At Indiana, Kinsey met Clara Bracken McMillen, a bright chemistry student and fellow free spirit who shared his interest in insect evolution, and with whom he fell in love and quickly married. Then, in 1938, in response to student demands for realistic sex education, Kinsey began to teach a marriage course, which, despite the mild name, focused daringly on the sexual aspects of partnership. The classes became hugely popular and students began to ask Kinsey for sexual advice. Unable to answer many of their urgent questions and concerns, and still reeling from his own confusion about sex, Kinsey realized that very little was known about human sexual behavior.
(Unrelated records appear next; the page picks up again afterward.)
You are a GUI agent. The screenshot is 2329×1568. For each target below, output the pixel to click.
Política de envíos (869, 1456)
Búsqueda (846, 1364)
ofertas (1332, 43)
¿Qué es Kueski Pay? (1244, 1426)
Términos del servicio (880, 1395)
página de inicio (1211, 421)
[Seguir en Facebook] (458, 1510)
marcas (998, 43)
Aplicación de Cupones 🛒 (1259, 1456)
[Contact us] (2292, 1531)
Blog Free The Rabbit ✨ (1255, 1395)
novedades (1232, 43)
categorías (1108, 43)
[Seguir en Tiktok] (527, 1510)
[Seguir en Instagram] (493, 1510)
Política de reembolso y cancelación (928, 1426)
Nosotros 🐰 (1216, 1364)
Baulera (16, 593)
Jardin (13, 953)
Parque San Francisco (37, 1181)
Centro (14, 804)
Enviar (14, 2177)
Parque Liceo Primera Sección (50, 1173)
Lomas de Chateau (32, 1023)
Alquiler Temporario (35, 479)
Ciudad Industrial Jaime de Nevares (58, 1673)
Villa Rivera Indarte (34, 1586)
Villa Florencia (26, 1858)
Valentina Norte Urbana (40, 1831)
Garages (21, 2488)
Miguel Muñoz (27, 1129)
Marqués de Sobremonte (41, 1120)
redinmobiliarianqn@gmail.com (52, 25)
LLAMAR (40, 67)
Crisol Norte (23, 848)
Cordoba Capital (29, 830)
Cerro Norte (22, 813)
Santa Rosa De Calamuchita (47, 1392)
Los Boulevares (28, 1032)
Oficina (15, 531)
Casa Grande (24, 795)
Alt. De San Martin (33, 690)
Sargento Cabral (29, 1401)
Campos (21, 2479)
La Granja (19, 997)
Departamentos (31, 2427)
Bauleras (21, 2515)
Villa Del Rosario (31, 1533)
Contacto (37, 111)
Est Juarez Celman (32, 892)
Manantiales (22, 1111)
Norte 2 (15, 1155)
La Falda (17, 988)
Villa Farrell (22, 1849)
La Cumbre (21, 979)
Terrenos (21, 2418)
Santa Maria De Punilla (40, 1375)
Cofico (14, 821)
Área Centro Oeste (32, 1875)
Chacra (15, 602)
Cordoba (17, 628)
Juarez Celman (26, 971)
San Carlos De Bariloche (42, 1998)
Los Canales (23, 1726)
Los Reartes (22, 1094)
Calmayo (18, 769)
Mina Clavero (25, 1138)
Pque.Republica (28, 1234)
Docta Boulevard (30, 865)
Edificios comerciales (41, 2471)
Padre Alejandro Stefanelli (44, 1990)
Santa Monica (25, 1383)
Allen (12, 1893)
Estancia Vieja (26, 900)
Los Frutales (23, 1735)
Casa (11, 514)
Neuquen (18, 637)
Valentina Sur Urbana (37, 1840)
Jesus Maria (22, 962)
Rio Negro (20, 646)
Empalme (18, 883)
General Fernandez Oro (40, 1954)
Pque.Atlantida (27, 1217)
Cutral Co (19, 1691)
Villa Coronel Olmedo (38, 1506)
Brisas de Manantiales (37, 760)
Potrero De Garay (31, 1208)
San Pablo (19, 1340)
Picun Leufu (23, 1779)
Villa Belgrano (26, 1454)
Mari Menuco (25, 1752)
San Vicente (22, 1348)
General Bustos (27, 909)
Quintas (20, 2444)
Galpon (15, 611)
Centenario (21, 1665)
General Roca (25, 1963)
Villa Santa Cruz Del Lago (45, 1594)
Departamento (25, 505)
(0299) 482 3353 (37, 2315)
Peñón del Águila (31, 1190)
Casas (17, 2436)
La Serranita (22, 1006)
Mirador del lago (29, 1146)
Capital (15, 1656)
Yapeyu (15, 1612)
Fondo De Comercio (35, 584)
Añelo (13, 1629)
Applying the same type of fervor that he had to his entomological research of gall wasps, Kinsey devoted himself to studying human sexuality, pioneering a field that was essentially absent in America. Kinsey assembled a research team to take “sex histories,” elaborate interviews that aimed to get to the root of what people were doing in their bedrooms. By the mid 1940s, he had opened the Institute for Sex Research (since renamed the Kinsey Institute) on Indiana University’s campus and started compiling the data for a book, funded by the prestigious Rockefeller Foundation.
Kinsey began by collecting the sex histories of his students, then his colleagues, then as many people as he could convince to take part in the study in places ranging from gay bars to suburban neighborhoods, hoping to compile as diverse a sampling as possible. Through a process of investigation, Kinsey developed a unique questionnaire and interviewing technique that addressed more than 200 different types of sexual behavior. His researchers were trained to be friendly, easy-going and completely indifferent to what they heard, no matter how shocking or surprising. This allowed for the participants in the study to share their most intimate secrets. Once the interviews were completed, the compiled data was crunched on an early-era computer.